◆ WHAT THE TASK REQUIRES: Report the lines of the data below that contain the string "agent".

◆ RECORDED DATA:
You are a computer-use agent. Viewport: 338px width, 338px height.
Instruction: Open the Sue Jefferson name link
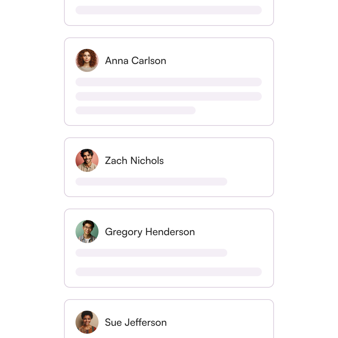(136, 323)

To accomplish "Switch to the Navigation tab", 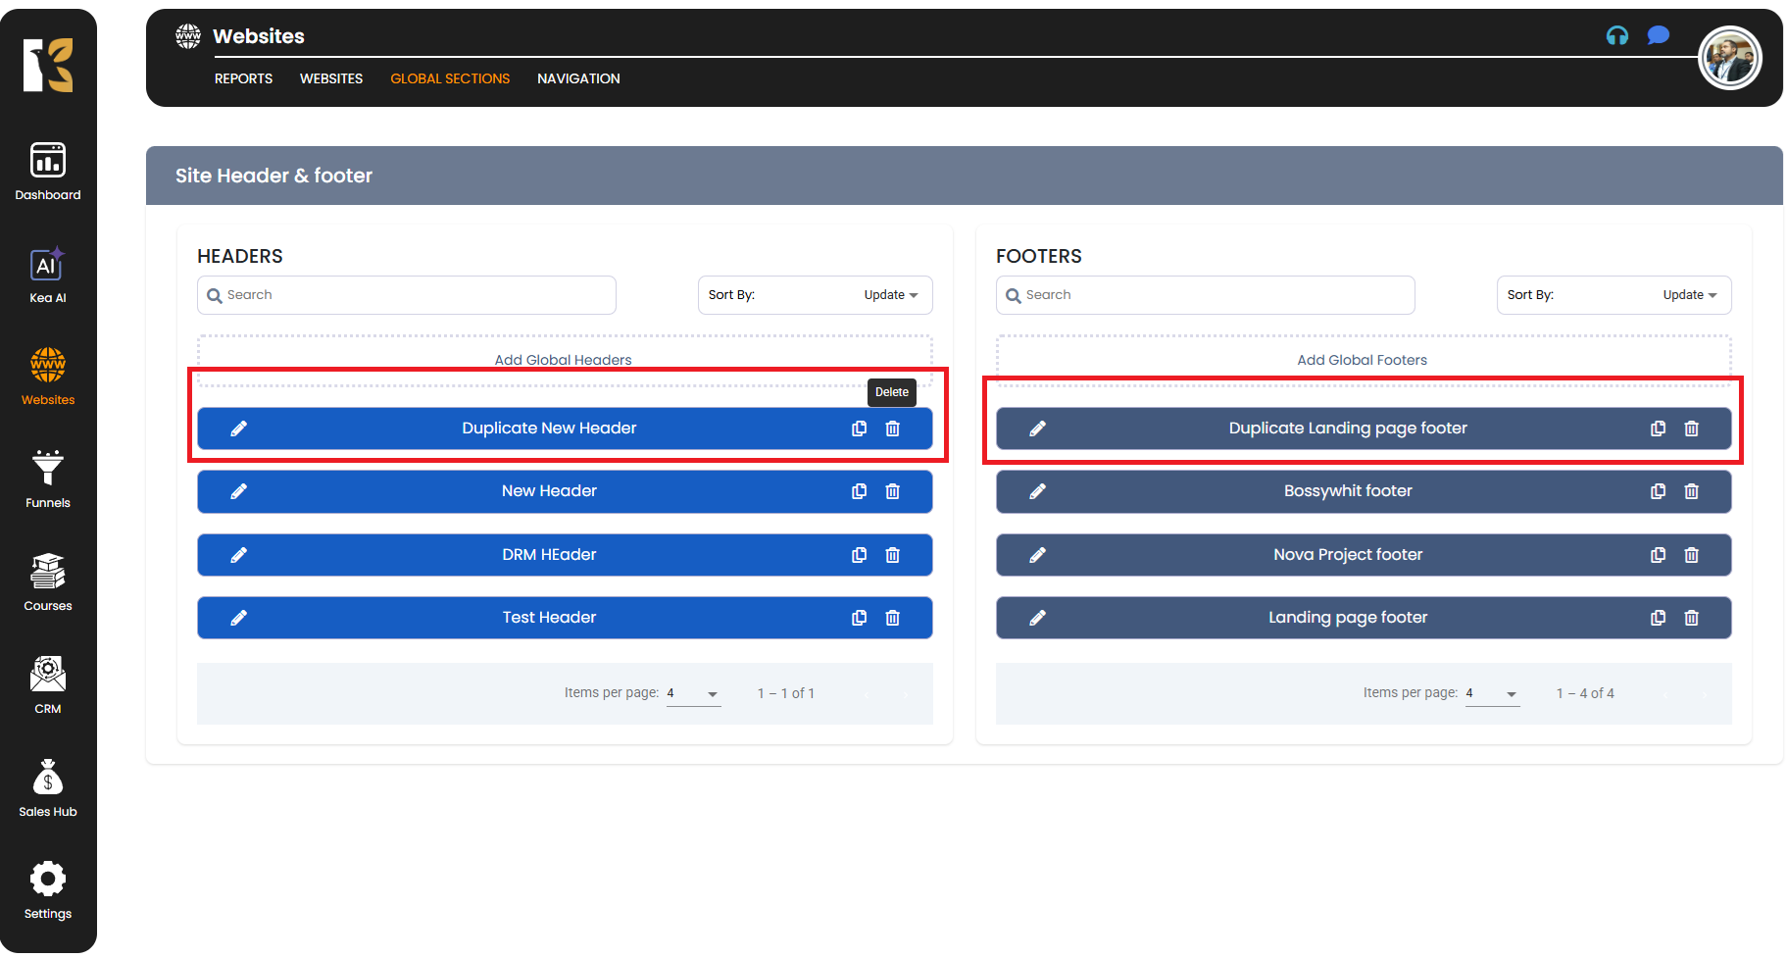I will 578,78.
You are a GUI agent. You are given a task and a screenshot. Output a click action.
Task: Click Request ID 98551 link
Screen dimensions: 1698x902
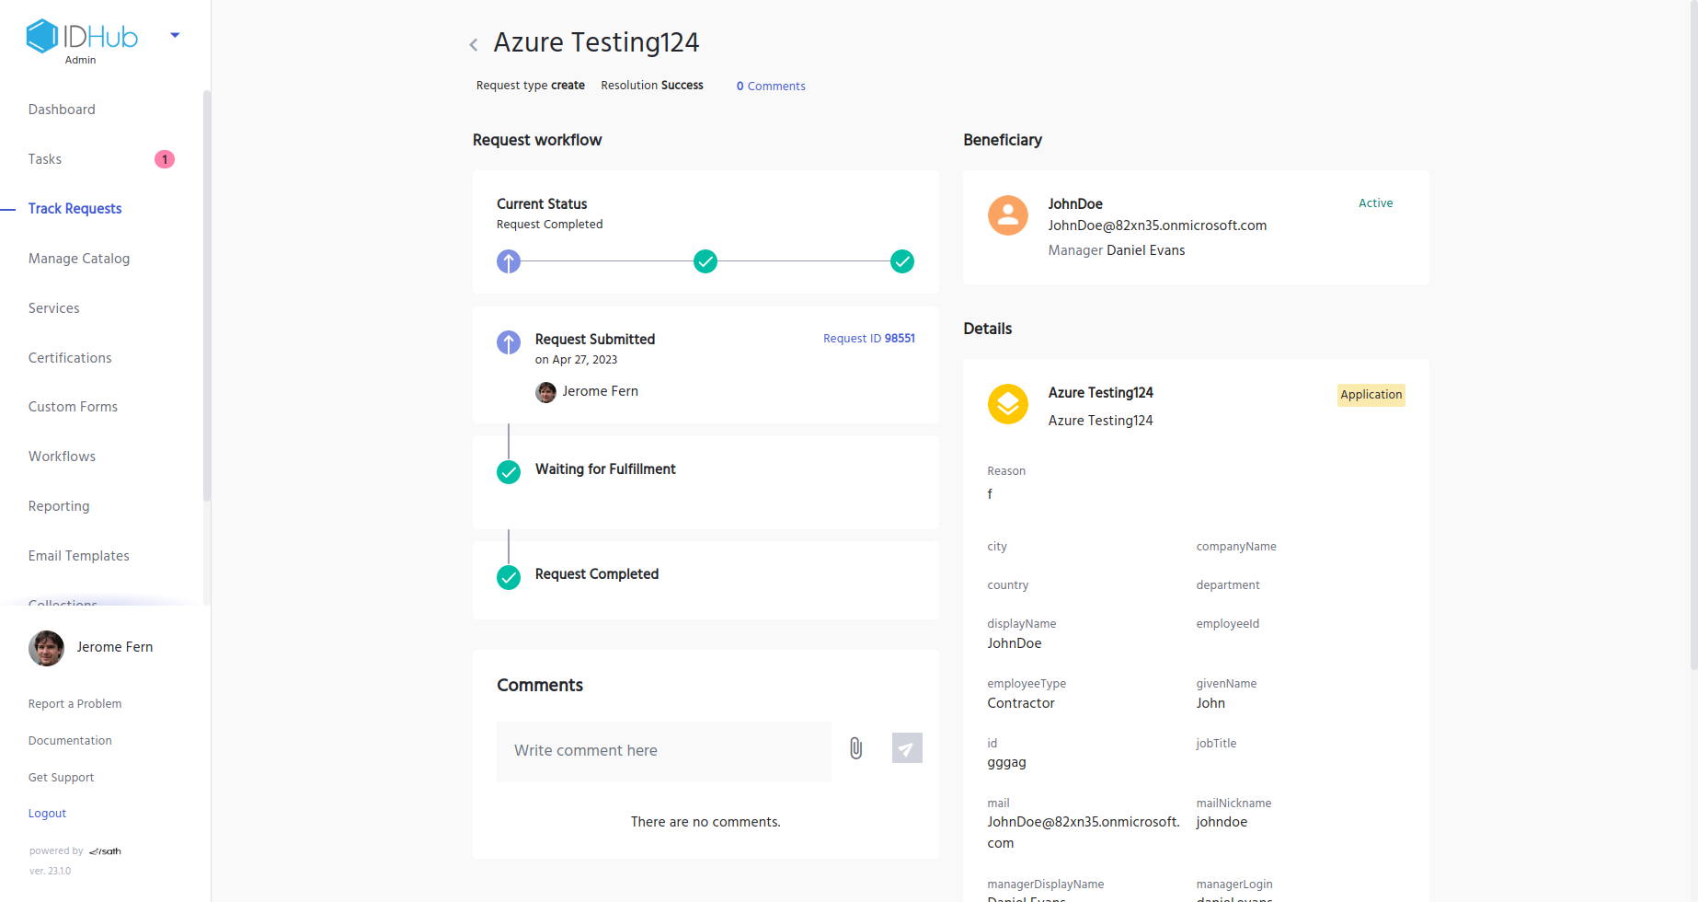tap(868, 339)
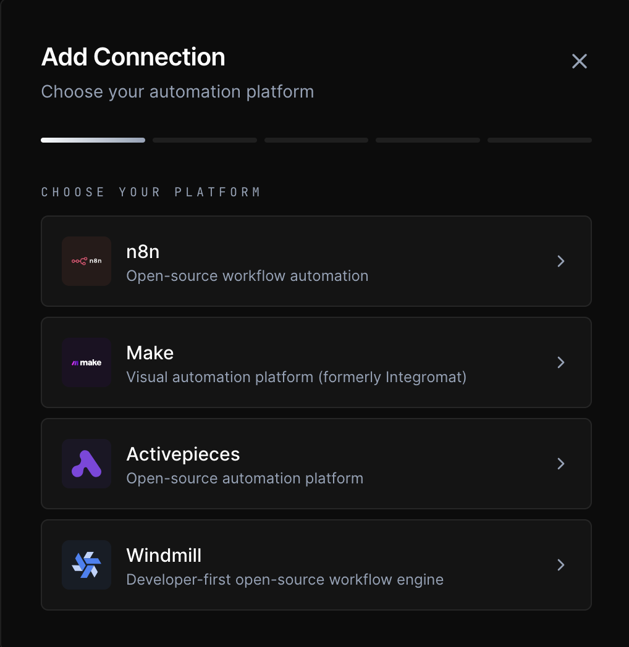Click 'Visual automation platform (formerly Integromat)' text
The width and height of the screenshot is (629, 647).
tap(296, 377)
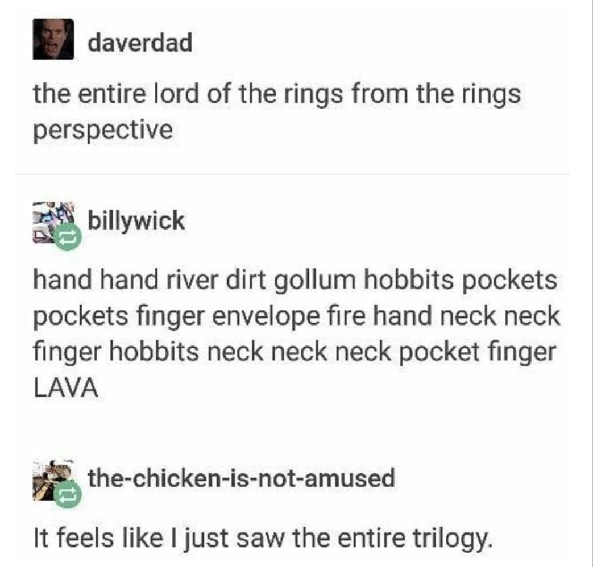Image resolution: width=593 pixels, height=567 pixels.
Task: Click the daverdad username
Action: click(140, 43)
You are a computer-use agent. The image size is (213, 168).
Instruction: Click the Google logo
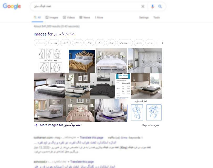(12, 6)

◆ WRITTEN ANSWER:
You are a computer-use agent. Viewport: 338px width, 338px height.
You are a GUI agent. You are given a task and a screenshot. Output a click action.
You are a computer-use agent. The image size is (213, 168).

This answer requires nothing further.